Learned vs sinusoidal:
The original “Attention Is All You Need” paper used fixed sinusoidal
functions. GPT and early BERT variants instead use a learnable lookup table
— a plain nn.Embedding(max_len, d_model) whose rows are updated by
backprop just like token embeddings. This gives the model full flexibility
to discover useful position representations for a specific task and dataset.
Operation:
Given an integer position matrix positions of shape (N, T) and a
learnable embedding_table of shape (max_len, d_model), the output is:
output[n, t, :] = embedding_table[positions[n, t], :]
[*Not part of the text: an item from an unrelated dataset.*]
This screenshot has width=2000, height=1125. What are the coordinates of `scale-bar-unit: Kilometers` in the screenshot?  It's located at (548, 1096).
This is a simple 2-D index gather — no arithmetic, no sin/cos. The table rows are learned parameters; this function is just the forward lookup.
Contrast with:
-
Sinusoidal (
implement-positional-encoding): no learnable params, fixed formula, generalises to unseen lengths at inference time. -
RoPE (
rotary-position-embeddings): modifies the attention scores directly rather than adding to the input. -
ALiBi (
alibi-position-bias): adds a position-dependent bias to attention logits.
Inputs:
-
positions: shape(N, T)— integer position ids (0-indexed, typically[[0, 1, 2, …, T-1]]repeated across the batch, but any valid indices). Delivered as float32 by the runtime; cast to int before indexing. -
embedding_table: shape(max_len, d_model)— the learnable lookup table.
Output: shape (N, T, d_model) — one embedding vector per position.